Forecasting the Flu
In 2008, Google launched “Flu Trends.” It was an attempt to track the spread of influenza based on “aggregated search queries.” According to a 2015 blog post, Google Flu Trends will no longer continue with its own website. Rather, it will be providing data directly to infectious disease researchers at institutions like Columbia University’s Mailman School of Public Health. One of those researchers is Jeffrey Shaman. He lead a team that won the Centers for Disease Control and Prevention “Predict the Influenza Season Challenge” last year by creating a flu forecast. Much like a weather forecast that predicts a 70 percent chance of rain, for example, Shaman’s models sought to predict a 70 percent chance of influenza.

(Saved data entries)
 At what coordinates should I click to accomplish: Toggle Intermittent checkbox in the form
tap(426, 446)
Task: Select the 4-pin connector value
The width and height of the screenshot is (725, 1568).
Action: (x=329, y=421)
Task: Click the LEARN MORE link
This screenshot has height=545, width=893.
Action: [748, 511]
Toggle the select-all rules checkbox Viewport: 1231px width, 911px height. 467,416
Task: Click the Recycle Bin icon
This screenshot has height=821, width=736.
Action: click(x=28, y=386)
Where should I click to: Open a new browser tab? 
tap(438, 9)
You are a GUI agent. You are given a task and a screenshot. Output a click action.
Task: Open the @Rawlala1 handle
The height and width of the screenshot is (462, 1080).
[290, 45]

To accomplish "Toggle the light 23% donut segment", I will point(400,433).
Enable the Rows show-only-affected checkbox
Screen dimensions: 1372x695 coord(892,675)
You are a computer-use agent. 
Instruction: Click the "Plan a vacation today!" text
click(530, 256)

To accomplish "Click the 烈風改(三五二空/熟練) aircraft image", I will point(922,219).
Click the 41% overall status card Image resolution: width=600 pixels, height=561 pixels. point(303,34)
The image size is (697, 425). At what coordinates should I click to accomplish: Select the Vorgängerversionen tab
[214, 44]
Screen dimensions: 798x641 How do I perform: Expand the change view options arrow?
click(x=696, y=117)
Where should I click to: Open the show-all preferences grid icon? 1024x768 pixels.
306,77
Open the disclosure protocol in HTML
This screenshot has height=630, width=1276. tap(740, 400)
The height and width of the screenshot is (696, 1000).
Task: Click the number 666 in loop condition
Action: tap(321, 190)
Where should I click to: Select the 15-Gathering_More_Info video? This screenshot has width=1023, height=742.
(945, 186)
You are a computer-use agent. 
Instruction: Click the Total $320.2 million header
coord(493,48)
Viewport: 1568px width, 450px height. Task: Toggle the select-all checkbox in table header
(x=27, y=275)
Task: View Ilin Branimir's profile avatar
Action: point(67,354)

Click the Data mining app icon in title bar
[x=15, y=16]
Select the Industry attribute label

**Problem A:**
According to the flu forecasting passage, in what year did Google launch Flu Trends?
**Problem B:**
Carry on the passage about forecasting the flu, picking up after its final sentence.

**Response box A:**
2008

**Response box B:**
Meanwhile, Rumi Chunara, who works across fields like public health and computer science at New York University, is also looking to map the spread of the flu, but at a more granular level. As a part of the GoViral study, she collects fluid specimens—such as saliva and nasal swabs—to track who has the flu, and who in the surrounding community is at risk for getting it. Chunara and Shaman join Ira to talk about how we’re getting better at predicting the flu and how our improvement can help us combat it.
Rumi Chunara is an assistant professor of global public health and computer science and engineering at New York University in New York City.
Jeffrey Shaman is a professor of Environmental Health Sciences and director of the Climate and Health Program at Columbia University in New York, New York.